Copy every one of the following items word for word.
+++
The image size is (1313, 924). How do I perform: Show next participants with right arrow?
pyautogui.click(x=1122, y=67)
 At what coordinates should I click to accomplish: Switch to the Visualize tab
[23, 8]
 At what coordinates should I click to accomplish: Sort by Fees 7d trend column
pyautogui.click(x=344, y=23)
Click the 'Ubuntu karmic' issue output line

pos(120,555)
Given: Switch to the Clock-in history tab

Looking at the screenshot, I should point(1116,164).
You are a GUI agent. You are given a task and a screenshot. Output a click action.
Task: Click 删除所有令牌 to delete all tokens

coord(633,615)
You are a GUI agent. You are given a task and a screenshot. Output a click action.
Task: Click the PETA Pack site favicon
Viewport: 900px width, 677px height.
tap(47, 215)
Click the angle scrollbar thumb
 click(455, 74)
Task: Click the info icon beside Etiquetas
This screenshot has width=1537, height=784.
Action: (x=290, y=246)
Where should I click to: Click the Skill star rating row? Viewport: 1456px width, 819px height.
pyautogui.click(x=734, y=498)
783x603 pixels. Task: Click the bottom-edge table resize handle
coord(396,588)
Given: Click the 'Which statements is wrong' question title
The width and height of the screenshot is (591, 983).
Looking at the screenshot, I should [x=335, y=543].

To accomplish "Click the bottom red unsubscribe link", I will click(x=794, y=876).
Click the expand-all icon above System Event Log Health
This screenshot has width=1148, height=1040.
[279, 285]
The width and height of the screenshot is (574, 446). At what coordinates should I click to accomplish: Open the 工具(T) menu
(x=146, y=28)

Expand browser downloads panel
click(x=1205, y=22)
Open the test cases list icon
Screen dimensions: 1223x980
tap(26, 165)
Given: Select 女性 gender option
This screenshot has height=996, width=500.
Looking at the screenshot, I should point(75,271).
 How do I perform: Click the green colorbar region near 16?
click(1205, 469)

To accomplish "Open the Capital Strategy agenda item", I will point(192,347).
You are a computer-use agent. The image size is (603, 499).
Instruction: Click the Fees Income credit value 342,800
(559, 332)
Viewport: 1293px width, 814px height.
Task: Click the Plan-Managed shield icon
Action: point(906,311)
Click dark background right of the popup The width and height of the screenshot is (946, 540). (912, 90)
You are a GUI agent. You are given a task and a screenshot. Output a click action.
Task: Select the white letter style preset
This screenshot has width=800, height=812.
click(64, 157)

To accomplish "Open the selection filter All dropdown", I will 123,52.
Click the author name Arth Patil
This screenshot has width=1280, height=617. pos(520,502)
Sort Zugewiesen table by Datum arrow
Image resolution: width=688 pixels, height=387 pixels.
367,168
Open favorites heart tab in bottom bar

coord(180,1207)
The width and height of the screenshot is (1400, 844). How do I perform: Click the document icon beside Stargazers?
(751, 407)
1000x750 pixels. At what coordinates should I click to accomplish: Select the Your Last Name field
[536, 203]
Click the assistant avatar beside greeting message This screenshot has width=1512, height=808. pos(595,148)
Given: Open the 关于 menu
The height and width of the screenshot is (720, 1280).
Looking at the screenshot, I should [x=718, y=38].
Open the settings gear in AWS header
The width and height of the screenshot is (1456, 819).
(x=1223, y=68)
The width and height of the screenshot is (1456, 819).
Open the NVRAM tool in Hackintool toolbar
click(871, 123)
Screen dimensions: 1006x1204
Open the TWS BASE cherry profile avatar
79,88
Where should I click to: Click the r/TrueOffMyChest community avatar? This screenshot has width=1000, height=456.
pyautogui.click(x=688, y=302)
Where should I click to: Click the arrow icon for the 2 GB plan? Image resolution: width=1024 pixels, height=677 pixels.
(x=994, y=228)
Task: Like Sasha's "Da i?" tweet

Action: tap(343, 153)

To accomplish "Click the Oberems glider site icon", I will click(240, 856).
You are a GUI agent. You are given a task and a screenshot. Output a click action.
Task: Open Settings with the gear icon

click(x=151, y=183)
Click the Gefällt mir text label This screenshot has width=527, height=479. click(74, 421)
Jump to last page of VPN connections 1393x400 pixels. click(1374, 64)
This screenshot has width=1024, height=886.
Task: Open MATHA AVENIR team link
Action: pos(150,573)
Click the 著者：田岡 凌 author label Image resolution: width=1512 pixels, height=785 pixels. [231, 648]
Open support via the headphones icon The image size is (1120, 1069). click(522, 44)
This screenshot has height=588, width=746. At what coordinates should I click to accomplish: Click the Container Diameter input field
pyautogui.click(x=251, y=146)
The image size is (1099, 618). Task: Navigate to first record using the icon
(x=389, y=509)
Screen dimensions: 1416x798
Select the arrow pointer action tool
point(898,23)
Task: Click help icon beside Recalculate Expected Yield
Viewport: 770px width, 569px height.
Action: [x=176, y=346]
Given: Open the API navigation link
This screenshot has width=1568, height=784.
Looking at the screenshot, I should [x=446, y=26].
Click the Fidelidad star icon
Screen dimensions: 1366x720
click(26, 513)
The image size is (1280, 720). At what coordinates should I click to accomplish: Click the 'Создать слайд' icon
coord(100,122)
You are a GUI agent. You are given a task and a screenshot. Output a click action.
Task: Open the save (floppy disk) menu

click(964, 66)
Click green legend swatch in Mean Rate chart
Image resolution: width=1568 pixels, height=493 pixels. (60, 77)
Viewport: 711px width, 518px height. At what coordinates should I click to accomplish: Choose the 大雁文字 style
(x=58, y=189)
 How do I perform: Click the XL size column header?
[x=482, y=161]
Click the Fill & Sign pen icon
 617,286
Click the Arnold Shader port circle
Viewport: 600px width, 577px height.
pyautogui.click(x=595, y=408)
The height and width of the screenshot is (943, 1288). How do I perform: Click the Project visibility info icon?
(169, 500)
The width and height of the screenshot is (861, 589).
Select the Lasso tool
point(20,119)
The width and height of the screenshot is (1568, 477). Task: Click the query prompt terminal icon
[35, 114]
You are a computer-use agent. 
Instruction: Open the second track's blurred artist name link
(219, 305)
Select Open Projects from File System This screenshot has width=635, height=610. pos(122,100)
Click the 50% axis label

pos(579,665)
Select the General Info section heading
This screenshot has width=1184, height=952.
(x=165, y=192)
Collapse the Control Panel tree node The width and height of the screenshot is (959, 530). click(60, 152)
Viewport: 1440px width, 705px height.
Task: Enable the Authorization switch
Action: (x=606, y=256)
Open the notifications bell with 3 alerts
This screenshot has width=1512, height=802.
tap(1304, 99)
+++
◆ **WRITTEN REPLY**
The image size is (1313, 924). How do I perform: Show next participants with right arrow?
pyautogui.click(x=1122, y=67)
 At what coordinates should I click to accomplish: Switch to the Visualize tab
[23, 8]
 At what coordinates should I click to accomplish: Sort by Fees 7d trend column
pyautogui.click(x=344, y=23)
Click the 'Ubuntu karmic' issue output line

pos(120,555)
Given: Switch to the Clock-in history tab

Looking at the screenshot, I should point(1116,164).
You are a GUI agent. You are given a task and a screenshot. Output a click action.
Task: Click 删除所有令牌 to delete all tokens

coord(633,615)
You are a GUI agent. You are given a task and a screenshot. Output a click action.
Task: Click the PETA Pack site favicon
Viewport: 900px width, 677px height.
tap(47, 215)
Click the angle scrollbar thumb
 click(455, 74)
Task: Click the info icon beside Etiquetas
This screenshot has width=1537, height=784.
Action: (x=290, y=246)
Where should I click to: Click the Skill star rating row? Viewport: 1456px width, 819px height.
pyautogui.click(x=734, y=498)
783x603 pixels. Task: Click the bottom-edge table resize handle
coord(396,588)
Given: Click the 'Which statements is wrong' question title
The width and height of the screenshot is (591, 983).
Looking at the screenshot, I should [x=335, y=543].

To accomplish "Click the bottom red unsubscribe link", I will click(x=794, y=876).
Click the expand-all icon above System Event Log Health
This screenshot has width=1148, height=1040.
[279, 285]
The width and height of the screenshot is (574, 446). At what coordinates should I click to accomplish: Open the 工具(T) menu
(x=146, y=28)

Expand browser downloads panel
click(x=1205, y=22)
Open the test cases list icon
Screen dimensions: 1223x980
tap(26, 165)
Given: Select 女性 gender option
This screenshot has height=996, width=500.
Looking at the screenshot, I should point(75,271).
 How do I perform: Click the green colorbar region near 16?
click(1205, 469)

To accomplish "Open the Capital Strategy agenda item", I will point(192,347).
You are a computer-use agent. The image size is (603, 499).
Instruction: Click the Fees Income credit value 342,800
(559, 332)
Viewport: 1293px width, 814px height.
Task: Click the Plan-Managed shield icon
Action: point(906,311)
Click dark background right of the popup The width and height of the screenshot is (946, 540). (912, 90)
You are a GUI agent. You are given a task and a screenshot. Output a click action.
Task: Select the white letter style preset
This screenshot has width=800, height=812.
click(64, 157)

To accomplish "Open the selection filter All dropdown", I will 123,52.
Click the author name Arth Patil
This screenshot has width=1280, height=617. pos(520,502)
Sort Zugewiesen table by Datum arrow
Image resolution: width=688 pixels, height=387 pixels.
367,168
Open favorites heart tab in bottom bar

coord(180,1207)
The width and height of the screenshot is (1400, 844). How do I perform: Click the document icon beside Stargazers?
(751, 407)
1000x750 pixels. At what coordinates should I click to accomplish: Select the Your Last Name field
[536, 203]
Click the assistant avatar beside greeting message This screenshot has width=1512, height=808. pos(595,148)
Given: Open the 关于 menu
The height and width of the screenshot is (720, 1280).
Looking at the screenshot, I should [x=718, y=38].
Open the settings gear in AWS header
The width and height of the screenshot is (1456, 819).
(x=1223, y=68)
The width and height of the screenshot is (1456, 819).
Open the NVRAM tool in Hackintool toolbar
click(871, 123)
Screen dimensions: 1006x1204
Open the TWS BASE cherry profile avatar
79,88
Where should I click to: Click the r/TrueOffMyChest community avatar? This screenshot has width=1000, height=456.
pyautogui.click(x=688, y=302)
Where should I click to: Click the arrow icon for the 2 GB plan? Image resolution: width=1024 pixels, height=677 pixels.
(x=994, y=228)
Task: Like Sasha's "Da i?" tweet

Action: tap(343, 153)

To accomplish "Click the Oberems glider site icon", I will click(240, 856).
You are a GUI agent. You are given a task and a screenshot. Output a click action.
Task: Open Settings with the gear icon

click(x=151, y=183)
Click the Gefällt mir text label This screenshot has width=527, height=479. click(74, 421)
Jump to last page of VPN connections 1393x400 pixels. click(1374, 64)
This screenshot has width=1024, height=886.
Task: Open MATHA AVENIR team link
Action: pos(150,573)
Click the 著者：田岡 凌 author label Image resolution: width=1512 pixels, height=785 pixels. [231, 648]
Open support via the headphones icon The image size is (1120, 1069). click(522, 44)
This screenshot has height=588, width=746. At what coordinates should I click to accomplish: Click the Container Diameter input field
pyautogui.click(x=251, y=146)
The image size is (1099, 618). Task: Navigate to first record using the icon
(x=389, y=509)
Screen dimensions: 1416x798
Select the arrow pointer action tool
point(898,23)
Task: Click help icon beside Recalculate Expected Yield
Viewport: 770px width, 569px height.
Action: [x=176, y=346]
Given: Open the API navigation link
This screenshot has width=1568, height=784.
Looking at the screenshot, I should [x=446, y=26].
Click the Fidelidad star icon
Screen dimensions: 1366x720
click(26, 513)
The image size is (1280, 720). At what coordinates should I click to accomplish: Click the 'Создать слайд' icon
coord(100,122)
You are a GUI agent. You are given a task and a screenshot. Output a click action.
Task: Open the save (floppy disk) menu

click(964, 66)
Click green legend swatch in Mean Rate chart
Image resolution: width=1568 pixels, height=493 pixels. (60, 77)
Viewport: 711px width, 518px height. At what coordinates should I click to accomplish: Choose the 大雁文字 style
(x=58, y=189)
 How do I perform: Click the XL size column header?
[x=482, y=161]
Click the Fill & Sign pen icon
 617,286
Click the Arnold Shader port circle
Viewport: 600px width, 577px height.
pyautogui.click(x=595, y=408)
The height and width of the screenshot is (943, 1288). How do I perform: Click the Project visibility info icon?
(169, 500)
The width and height of the screenshot is (861, 589).
Select the Lasso tool
point(20,119)
The width and height of the screenshot is (1568, 477). Task: Click the query prompt terminal icon
[35, 114]
You are a computer-use agent. 
Instruction: Open the second track's blurred artist name link
(219, 305)
Select Open Projects from File System This screenshot has width=635, height=610. pos(122,100)
Click the 50% axis label

pos(579,665)
Select the General Info section heading
This screenshot has width=1184, height=952.
(x=165, y=192)
Collapse the Control Panel tree node The width and height of the screenshot is (959, 530). click(60, 152)
Viewport: 1440px width, 705px height.
Task: Enable the Authorization switch
Action: (x=606, y=256)
Open the notifications bell with 3 alerts
This screenshot has width=1512, height=802.
tap(1304, 99)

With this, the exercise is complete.